# [Given information]
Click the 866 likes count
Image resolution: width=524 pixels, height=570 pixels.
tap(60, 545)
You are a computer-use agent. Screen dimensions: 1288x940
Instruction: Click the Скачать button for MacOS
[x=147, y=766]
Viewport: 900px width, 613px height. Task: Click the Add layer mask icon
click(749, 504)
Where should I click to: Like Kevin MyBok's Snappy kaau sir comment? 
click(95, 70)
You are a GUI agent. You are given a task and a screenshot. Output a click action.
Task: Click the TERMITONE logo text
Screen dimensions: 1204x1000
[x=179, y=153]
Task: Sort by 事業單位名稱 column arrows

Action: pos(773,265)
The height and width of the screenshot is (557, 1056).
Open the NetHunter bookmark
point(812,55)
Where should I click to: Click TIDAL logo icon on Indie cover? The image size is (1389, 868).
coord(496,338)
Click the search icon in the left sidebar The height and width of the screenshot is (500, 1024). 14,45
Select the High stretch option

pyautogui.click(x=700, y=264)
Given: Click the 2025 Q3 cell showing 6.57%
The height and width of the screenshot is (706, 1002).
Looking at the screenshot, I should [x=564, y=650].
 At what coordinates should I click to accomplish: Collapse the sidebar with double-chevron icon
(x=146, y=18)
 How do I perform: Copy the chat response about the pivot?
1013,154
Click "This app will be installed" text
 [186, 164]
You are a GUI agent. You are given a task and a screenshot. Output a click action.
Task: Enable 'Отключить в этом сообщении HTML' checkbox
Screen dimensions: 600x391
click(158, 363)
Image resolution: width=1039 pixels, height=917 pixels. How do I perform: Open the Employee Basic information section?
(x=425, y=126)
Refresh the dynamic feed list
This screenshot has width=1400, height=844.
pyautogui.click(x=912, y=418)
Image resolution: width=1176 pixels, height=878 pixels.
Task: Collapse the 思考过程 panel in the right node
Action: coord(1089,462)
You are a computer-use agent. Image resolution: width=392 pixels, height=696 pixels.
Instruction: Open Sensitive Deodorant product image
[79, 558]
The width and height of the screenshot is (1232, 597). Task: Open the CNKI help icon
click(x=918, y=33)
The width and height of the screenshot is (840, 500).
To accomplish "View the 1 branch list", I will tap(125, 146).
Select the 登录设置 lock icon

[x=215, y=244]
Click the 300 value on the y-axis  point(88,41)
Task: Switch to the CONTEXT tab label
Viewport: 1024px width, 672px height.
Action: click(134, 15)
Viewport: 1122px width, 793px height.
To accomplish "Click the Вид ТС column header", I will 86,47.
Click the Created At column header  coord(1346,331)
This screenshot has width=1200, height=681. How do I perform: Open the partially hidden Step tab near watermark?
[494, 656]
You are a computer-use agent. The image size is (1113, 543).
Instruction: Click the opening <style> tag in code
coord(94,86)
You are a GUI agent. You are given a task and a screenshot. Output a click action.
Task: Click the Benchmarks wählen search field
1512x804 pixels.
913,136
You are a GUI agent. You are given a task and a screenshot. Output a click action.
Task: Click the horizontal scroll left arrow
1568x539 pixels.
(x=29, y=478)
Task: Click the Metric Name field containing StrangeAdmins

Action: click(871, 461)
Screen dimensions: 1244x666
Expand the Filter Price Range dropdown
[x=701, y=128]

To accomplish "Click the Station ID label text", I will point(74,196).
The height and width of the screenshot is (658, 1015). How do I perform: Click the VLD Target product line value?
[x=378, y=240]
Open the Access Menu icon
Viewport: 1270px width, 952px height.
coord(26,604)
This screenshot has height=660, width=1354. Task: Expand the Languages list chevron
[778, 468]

# [Task]
The records above must be written out again exactly.

# [Completed exercise]
Click the 866 likes count
Image resolution: width=524 pixels, height=570 pixels.
tap(60, 545)
You are a computer-use agent. Screen dimensions: 1288x940
Instruction: Click the Скачать button for MacOS
[x=147, y=766]
Viewport: 900px width, 613px height. Task: Click the Add layer mask icon
click(749, 504)
Where should I click to: Like Kevin MyBok's Snappy kaau sir comment? 
click(95, 70)
You are a GUI agent. You are given a task and a screenshot. Output a click action.
Task: Click the TERMITONE logo text
Screen dimensions: 1204x1000
[x=179, y=153]
Task: Sort by 事業單位名稱 column arrows

Action: pos(773,265)
The height and width of the screenshot is (557, 1056).
Open the NetHunter bookmark
point(812,55)
Where should I click to: Click TIDAL logo icon on Indie cover? The image size is (1389, 868).
coord(496,338)
Click the search icon in the left sidebar The height and width of the screenshot is (500, 1024). 14,45
Select the High stretch option

pyautogui.click(x=700, y=264)
Given: Click the 2025 Q3 cell showing 6.57%
The height and width of the screenshot is (706, 1002).
Looking at the screenshot, I should [x=564, y=650].
 At what coordinates should I click to accomplish: Collapse the sidebar with double-chevron icon
(x=146, y=18)
 How do I perform: Copy the chat response about the pivot?
1013,154
Click "This app will be installed" text
 [186, 164]
You are a GUI agent. You are given a task and a screenshot. Output a click action.
Task: Enable 'Отключить в этом сообщении HTML' checkbox
Screen dimensions: 600x391
click(158, 363)
Image resolution: width=1039 pixels, height=917 pixels. How do I perform: Open the Employee Basic information section?
(x=425, y=126)
Refresh the dynamic feed list
This screenshot has width=1400, height=844.
pyautogui.click(x=912, y=418)
Image resolution: width=1176 pixels, height=878 pixels.
Task: Collapse the 思考过程 panel in the right node
Action: coord(1089,462)
You are a computer-use agent. Image resolution: width=392 pixels, height=696 pixels.
Instruction: Open Sensitive Deodorant product image
[79, 558]
The width and height of the screenshot is (1232, 597). Task: Open the CNKI help icon
click(x=918, y=33)
The width and height of the screenshot is (840, 500).
To accomplish "View the 1 branch list", I will tap(125, 146).
Select the 登录设置 lock icon

[x=215, y=244]
Click the 300 value on the y-axis  point(88,41)
Task: Switch to the CONTEXT tab label
Viewport: 1024px width, 672px height.
Action: click(134, 15)
Viewport: 1122px width, 793px height.
To accomplish "Click the Вид ТС column header", I will 86,47.
Click the Created At column header  coord(1346,331)
This screenshot has width=1200, height=681. How do I perform: Open the partially hidden Step tab near watermark?
[494, 656]
You are a computer-use agent. The image size is (1113, 543).
Instruction: Click the opening <style> tag in code
coord(94,86)
You are a GUI agent. You are given a task and a screenshot. Output a click action.
Task: Click the Benchmarks wählen search field
1512x804 pixels.
913,136
You are a GUI agent. You are given a task and a screenshot. Output a click action.
Task: Click the horizontal scroll left arrow
1568x539 pixels.
(x=29, y=478)
Task: Click the Metric Name field containing StrangeAdmins

Action: click(871, 461)
Screen dimensions: 1244x666
Expand the Filter Price Range dropdown
[x=701, y=128]

To accomplish "Click the Station ID label text", I will point(74,196).
The height and width of the screenshot is (658, 1015). How do I perform: Click the VLD Target product line value?
[x=378, y=240]
Open the Access Menu icon
Viewport: 1270px width, 952px height.
coord(26,604)
This screenshot has height=660, width=1354. Task: Expand the Languages list chevron
[778, 468]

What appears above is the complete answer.